Quel langage pour raconter le 13 novembre 2015 ?

Une scène de classe récemment observée conforte la capacité des élèves à interroger le réel, en l’occurrence celui des attentats de 2015, à partir de textes, du lexique employé, des figures de style.

Par Antony Soron, maître de conférences HDR, formateur agrégé de lettres, Inspé Paris.

Une scène de classe récemment observée conforte la capacité des élèves à interroger le réel, en l’occurrence celui des attentats de 2015, à partir de textes, du lexique employé, des figures de style.

Par Antony Soron, maître de conférences HDR, formateur agrégé de lettres, Inspé Paris.

La première partie du procès des attentats du 13 novembre 2015, amorcée le 06 octobre 2021, a été consacrée aux témoignages des survivants et des proches des victimes. Il était fondamental d’entendre l’horreur et son onde de choc avant d’entrer dans le volet juridique. Si nombre d’élèves de collège, très jeunes en 2015, ont une représentation assez floue de cet évènement tragique, la médiatisation du procès rafraîchit les mémoires. Chaque témoignage constitue une pièce maîtresse dans la reconstitution d’un puzzle effrayant. Ce que Pascale Robert-Diard dans Le Monde du 17 octobre résume en un paragraphe saillant :

« Chacun a déposé sa fraction de Bataclan. Son propre pan de terreur. Ses pas dans la mare de sang, entre les corps et parfois sur les corps de ceux qui étaient déjà morts. Le bruit des rafales, le son étouffé des râles, l’odeur ferrugineuse du sang mêlée à celle de la poudre, les chairs meurtries, les plaies béantes, la douleur, les regards échangés, les pensées qui l’ont submergé. »

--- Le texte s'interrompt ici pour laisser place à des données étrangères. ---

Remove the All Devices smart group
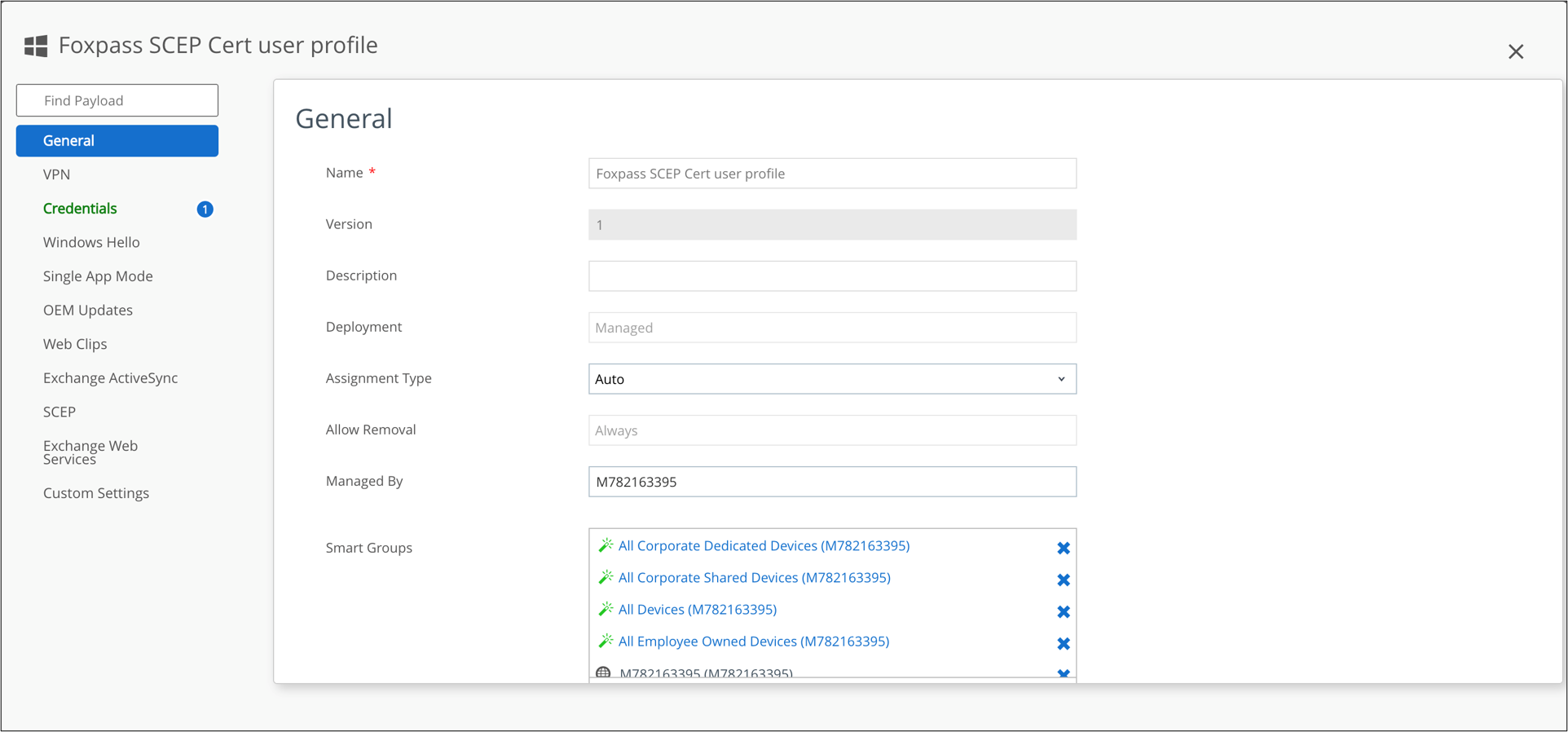The height and width of the screenshot is (732, 1568). [x=1063, y=611]
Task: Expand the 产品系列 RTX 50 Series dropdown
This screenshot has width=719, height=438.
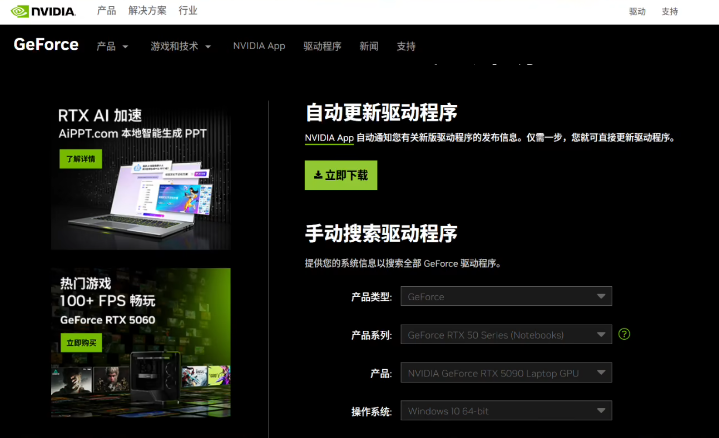Action: (x=505, y=334)
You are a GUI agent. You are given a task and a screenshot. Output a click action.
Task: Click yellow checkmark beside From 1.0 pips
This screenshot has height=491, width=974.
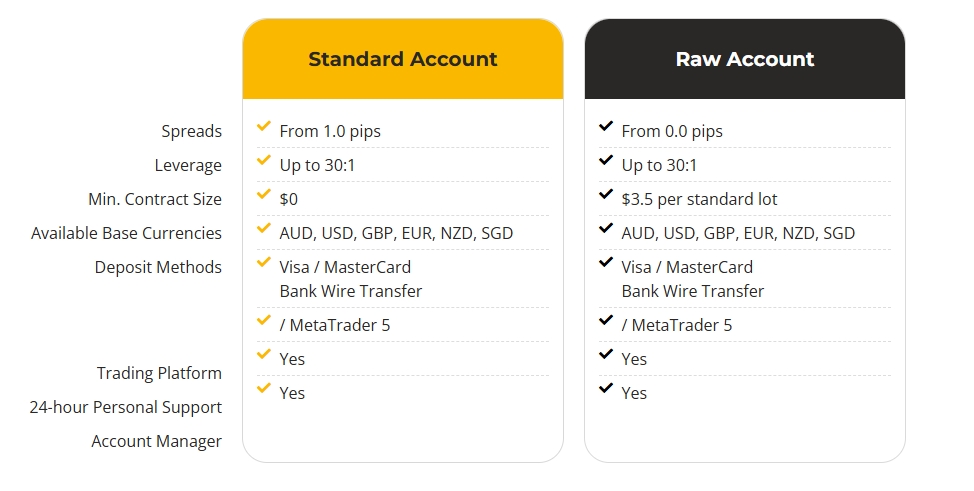(263, 126)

Relire, comme si on les entendait de notre propre oreille, toutes ces prises de parole poignantes permet de mesurer la force extraordinaire du langage humain, dans la mesure où, comme l’écrit l’écrivain Edmond Jabès, « le dire n’est jamais que défi à l’indicible ».

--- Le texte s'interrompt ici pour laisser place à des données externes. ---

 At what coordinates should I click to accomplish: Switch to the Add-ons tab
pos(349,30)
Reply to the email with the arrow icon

Des figures de style pour aider le récit

On peut même y déceler des figures de style qui aident à mettre en mots le difficile récit.

Certains témoins sont spontanément passés par des métaphores pour évoquer les premiers tirs au Bataclan : « La fosse se couche comme un champ de blé. » D’autres ont eu recours à des antithèses afin d’exprimer cette alliance intolérable entre le grotesque et le tragique : « Et là, sur ma gauche, il y a le corps d’une jeune femme blonde, ravissante, elle avait juste les membres qui n’étaient pas dans le bon sens. »

En recoupant les citations que Le Monde, notamment, a retranscrites, on ne tardera pas à convenir que « l’hyperbole » y tient une place prépondérante : « Je me suis retrouvée directement dans une mare de sang chaud. » ou encore « On sort des enfers, et il ne faut pas regarder. Et on regarde quand même. »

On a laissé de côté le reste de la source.